Только жёлтый свет одинокого фонаря отражался от гладких
булыжников мостовой.
Прижимаясь правым плечом к холодной кирпичной стене, капитан
пошёл в направлении двора. Он не спешил — тварь никуда не денется.
Но если её пропустить — она бросится на полицейских. А те не
сдержат её, даже если успеют пустить в ход автоматы.
Он едва успел выглянуть во двор, как услышал звонкие крики.
Затем хлопнули выстрелы — один, и следом ещё два!
Не задерживаясь во дворе, капитан рванул наискось, к тёмному
зеву следующей арки. Тварь была где-то там.
Возможно, сейчас она рвёт одного из его курсантов!

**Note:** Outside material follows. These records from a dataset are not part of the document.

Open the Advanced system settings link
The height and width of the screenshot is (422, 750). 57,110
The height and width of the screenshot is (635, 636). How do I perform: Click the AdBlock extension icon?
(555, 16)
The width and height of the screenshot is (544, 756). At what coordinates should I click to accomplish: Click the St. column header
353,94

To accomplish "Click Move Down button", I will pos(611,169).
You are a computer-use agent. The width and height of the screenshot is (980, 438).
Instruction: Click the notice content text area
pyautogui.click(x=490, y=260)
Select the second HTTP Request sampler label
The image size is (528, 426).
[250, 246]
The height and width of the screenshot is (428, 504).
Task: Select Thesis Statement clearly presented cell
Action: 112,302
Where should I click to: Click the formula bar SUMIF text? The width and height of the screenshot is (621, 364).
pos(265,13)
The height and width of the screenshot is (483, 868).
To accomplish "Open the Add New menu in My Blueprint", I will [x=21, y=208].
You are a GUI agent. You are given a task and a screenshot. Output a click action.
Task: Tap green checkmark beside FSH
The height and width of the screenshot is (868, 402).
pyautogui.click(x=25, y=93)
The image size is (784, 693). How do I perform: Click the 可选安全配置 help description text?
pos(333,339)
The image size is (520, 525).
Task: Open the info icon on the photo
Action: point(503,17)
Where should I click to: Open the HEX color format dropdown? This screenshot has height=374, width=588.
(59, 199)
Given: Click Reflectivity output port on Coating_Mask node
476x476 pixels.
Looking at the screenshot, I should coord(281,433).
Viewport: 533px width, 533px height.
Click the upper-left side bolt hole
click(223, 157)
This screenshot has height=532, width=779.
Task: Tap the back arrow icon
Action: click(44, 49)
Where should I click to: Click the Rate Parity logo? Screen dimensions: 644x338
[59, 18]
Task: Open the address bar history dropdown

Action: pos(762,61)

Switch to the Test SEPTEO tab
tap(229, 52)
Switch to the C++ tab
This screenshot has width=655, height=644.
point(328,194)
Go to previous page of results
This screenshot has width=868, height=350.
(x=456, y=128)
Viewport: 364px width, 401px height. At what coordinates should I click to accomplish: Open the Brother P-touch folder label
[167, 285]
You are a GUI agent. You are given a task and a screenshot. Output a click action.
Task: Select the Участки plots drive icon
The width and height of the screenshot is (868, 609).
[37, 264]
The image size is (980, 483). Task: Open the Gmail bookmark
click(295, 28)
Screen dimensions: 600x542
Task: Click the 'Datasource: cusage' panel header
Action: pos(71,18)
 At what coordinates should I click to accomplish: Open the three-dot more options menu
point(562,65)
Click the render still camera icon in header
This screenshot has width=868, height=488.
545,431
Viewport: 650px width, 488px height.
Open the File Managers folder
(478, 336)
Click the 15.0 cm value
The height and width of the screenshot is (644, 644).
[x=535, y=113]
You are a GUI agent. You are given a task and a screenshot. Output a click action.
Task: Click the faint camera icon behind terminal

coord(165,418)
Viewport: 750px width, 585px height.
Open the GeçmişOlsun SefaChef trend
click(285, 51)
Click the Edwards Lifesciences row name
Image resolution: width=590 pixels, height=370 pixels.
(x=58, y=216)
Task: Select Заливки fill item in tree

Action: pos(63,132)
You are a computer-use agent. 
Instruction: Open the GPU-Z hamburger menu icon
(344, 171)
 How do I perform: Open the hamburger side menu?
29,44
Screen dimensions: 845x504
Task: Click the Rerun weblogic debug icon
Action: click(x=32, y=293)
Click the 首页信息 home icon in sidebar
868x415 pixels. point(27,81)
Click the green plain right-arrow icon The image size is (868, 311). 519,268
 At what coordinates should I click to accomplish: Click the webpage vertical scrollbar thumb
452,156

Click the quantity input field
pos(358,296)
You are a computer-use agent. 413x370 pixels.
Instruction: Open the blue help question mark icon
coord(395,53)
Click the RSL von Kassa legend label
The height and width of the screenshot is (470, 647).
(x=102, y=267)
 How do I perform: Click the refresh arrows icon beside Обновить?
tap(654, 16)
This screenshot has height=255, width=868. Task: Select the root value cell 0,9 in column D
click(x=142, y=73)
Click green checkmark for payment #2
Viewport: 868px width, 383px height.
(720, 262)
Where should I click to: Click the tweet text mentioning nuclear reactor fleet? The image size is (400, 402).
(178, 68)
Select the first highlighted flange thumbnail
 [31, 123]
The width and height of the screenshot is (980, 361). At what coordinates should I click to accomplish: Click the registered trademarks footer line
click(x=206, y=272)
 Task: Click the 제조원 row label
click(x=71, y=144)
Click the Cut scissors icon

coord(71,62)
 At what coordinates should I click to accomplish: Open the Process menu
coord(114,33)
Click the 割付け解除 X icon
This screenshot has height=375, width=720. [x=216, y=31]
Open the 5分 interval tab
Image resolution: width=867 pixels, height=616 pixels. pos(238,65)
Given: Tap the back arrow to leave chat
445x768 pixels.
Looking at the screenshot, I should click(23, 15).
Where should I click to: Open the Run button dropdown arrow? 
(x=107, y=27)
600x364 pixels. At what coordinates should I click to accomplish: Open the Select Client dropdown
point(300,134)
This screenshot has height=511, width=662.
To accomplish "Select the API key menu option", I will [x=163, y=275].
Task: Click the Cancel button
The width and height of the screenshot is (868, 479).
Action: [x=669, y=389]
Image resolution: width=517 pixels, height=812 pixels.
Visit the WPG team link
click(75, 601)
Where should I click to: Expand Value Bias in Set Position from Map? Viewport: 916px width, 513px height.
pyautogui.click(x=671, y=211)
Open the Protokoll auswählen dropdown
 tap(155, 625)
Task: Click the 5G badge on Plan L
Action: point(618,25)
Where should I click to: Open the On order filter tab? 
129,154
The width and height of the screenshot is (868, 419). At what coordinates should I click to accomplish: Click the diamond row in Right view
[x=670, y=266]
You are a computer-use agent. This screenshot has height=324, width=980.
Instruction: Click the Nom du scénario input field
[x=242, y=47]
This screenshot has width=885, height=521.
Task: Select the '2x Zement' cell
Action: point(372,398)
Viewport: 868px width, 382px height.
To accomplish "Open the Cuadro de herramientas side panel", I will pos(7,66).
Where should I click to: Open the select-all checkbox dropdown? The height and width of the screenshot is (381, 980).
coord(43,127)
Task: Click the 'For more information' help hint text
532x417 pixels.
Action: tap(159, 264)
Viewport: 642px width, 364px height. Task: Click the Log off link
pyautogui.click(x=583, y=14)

Капитан выскочил в следующий двор. Из противоположной арки
по-прежнему доносился женский визг.
Чёртовы лабиринты питерских проходных дворов!
Бердышев бросился туда, но справа раздался слабый мужской крик,
а за ним — яростное хриплое рычание.
Капитан крутнулся на каблуках, вскидывая пистолет, и увидел в
тени мусорного бака две барахтающиеся тени.
Захаров?
Лопухин?
Почему не стреляют?
Бердышев прицелился, но тени слились в одну.
Сделав шаг, капитан увидел, как в лунном свете блеснуло длинное
стекло. Оно вонзилось в мохнатую шею твари!
Тварь жалобно и пронзительно завыла, а потом завалилась набок,
дёргая короткими ногами.
— Жан Гаврилович!
Капитан увидел, как из арки напротив выскочили три тени.
Его курсанты. Все трое!
Значит, целы?
Бердышев коротко ругнулся и бросился к месту схватки.
Тварь зарычала, оскалила длинные жёлтые зубы и кинулась на
меня.
Я не стал раздумывать, из какой преисподней взялась эта зверюга.
Поджал ноги и рывком выбросил их вперёд.
Получи, гадина!
Крыса легко увернулась. Ударилась боком об угол контейнера и
снова прыгнула. Зубы впились в мою руку, разрывая мышцы, и я
принялся беспорядочно молотить крысу подошвами кроссовок.
— Отцепись, сука!
Несколько ударов угодили в мягкое брюхо. Крыса дёргалась и
рычала, не выпуская моё предплечье.
Чёрт, как же это было больно!
Крысиные зубы вонзались в предплечье, словно тупые иголки. Они
не могли резать, зато протыкали руку, превращая её в мочалку из
крови и мышечных волокон.
В отчаянии я обхватил крысу ногами и навалился на неё сверху.
Когтистые лапы колотили по моим бокам, раздирая куртку и кожу. Под
нами хрустело стекло, а контейнер гудел от ударов, словно набатный
колокол.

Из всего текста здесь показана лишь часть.